One of the UK's oldest FinTech firms has raised £44 million to fund the launch of its new bank as peer-to-peer lenders come under additional pressure from regulators.

Zopa secured the fresh capital from existing investors after applying for its UK banking Licence in 2016. The company is touted as the world's oldest P2P lender.

FinTech and banking business TrueFin, which owns a 15 per cent stake in the business, said in a London Stock Exchange statement that the investment of £44m will be made in tranches as Zopa's bank plans progress.

The Financial Conduct Authority (FCA) recently warned that it plans to limit how much P2P lenders like Zopa can advertise to retail investors as it was "not comfortable that risk and reward are always balanced appropriately" on the platforms.

"We aim to be the best place for money in the UK and we believe that launching our bank is a key next step," said CEO Jaidev Janardana.

"It allows us to offer a wider choice of products and to help our customers make smarter choices with their money. We are excited to see this investment round take us closer to our goal.

"This further injection of capital takes us a step closer to that vision and we are delighted that our investors have supported us on this journey."

According to the FT, Zopa's bank is expected to launch with a focus on savings products before expanding into unsecured lending such as credit cards.

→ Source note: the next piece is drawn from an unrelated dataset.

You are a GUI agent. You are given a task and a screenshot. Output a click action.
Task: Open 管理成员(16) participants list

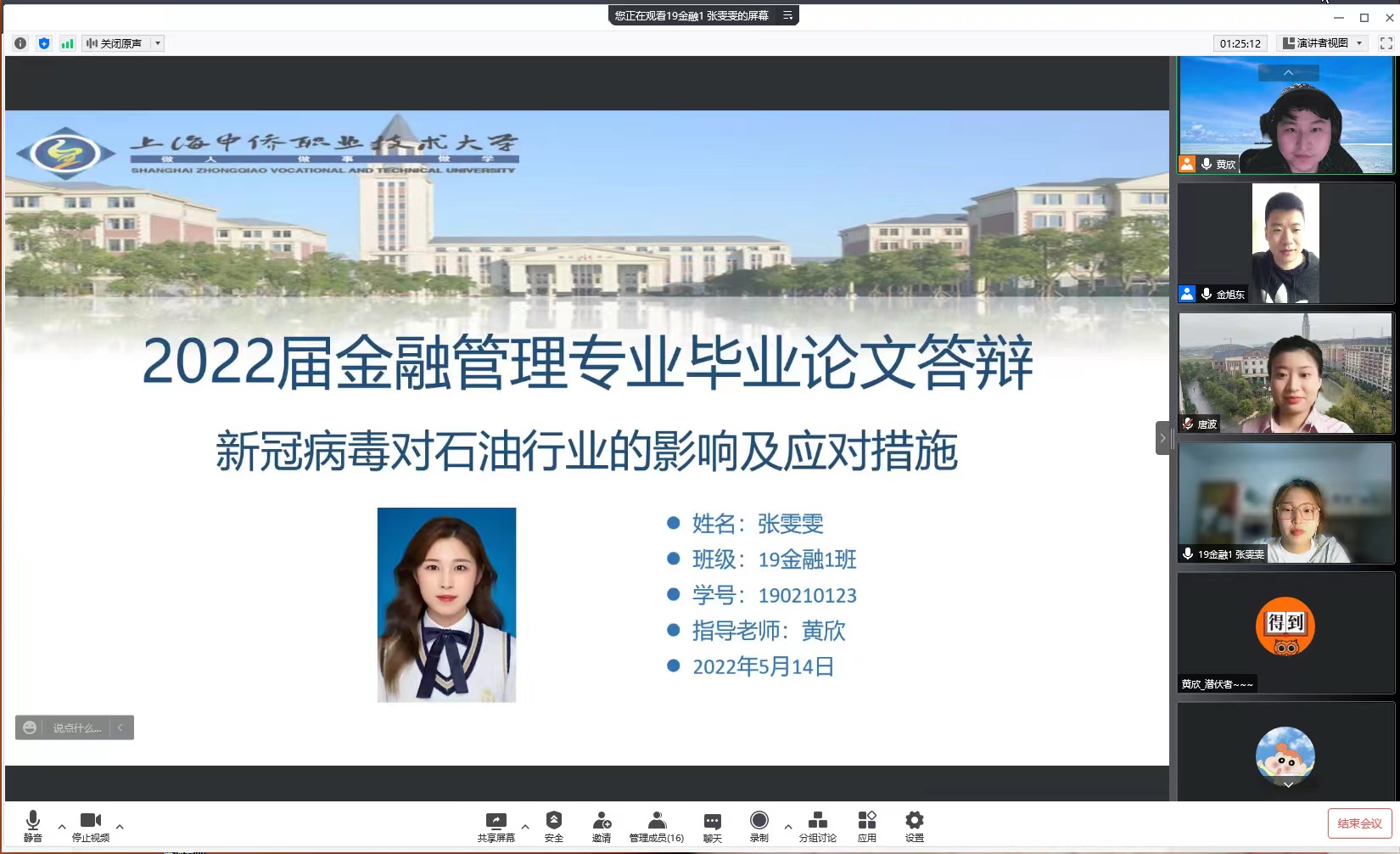[x=656, y=826]
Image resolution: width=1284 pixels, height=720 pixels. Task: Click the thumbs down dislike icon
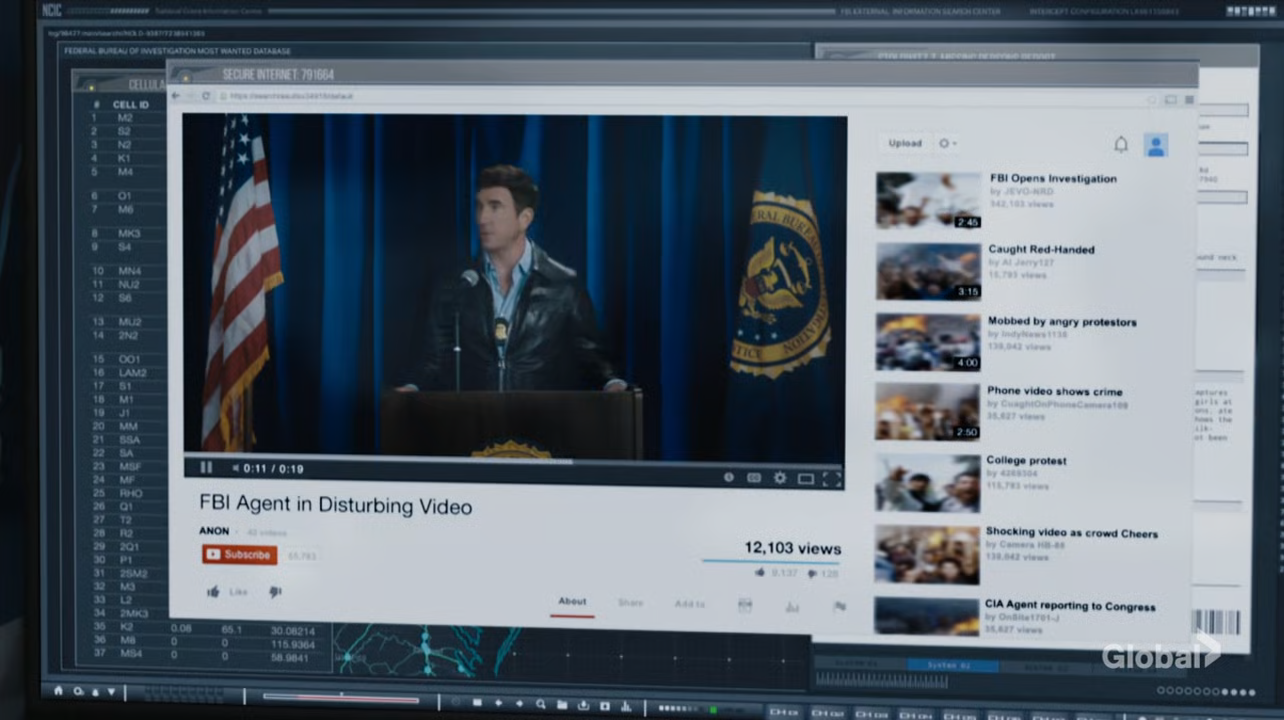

Zopa was the first P2P lender to launch in 2005 and has since given out more than £3.5 billion to UK consumers.

Last month the company published its latest financial results, revealing revenue growth of 40 per cent to £46.5 million and a profit of £1.5 million last year, compared with a loss of £5.8 million in 2016.

Janardana hailed 2017 as a "landmark" year, during which Zopa became the first P2P lender to receive full FCA authorisation.

A Sky News report earlier this year suggested that Zopa was considering an initial public offering (IPO) in the next couple of years.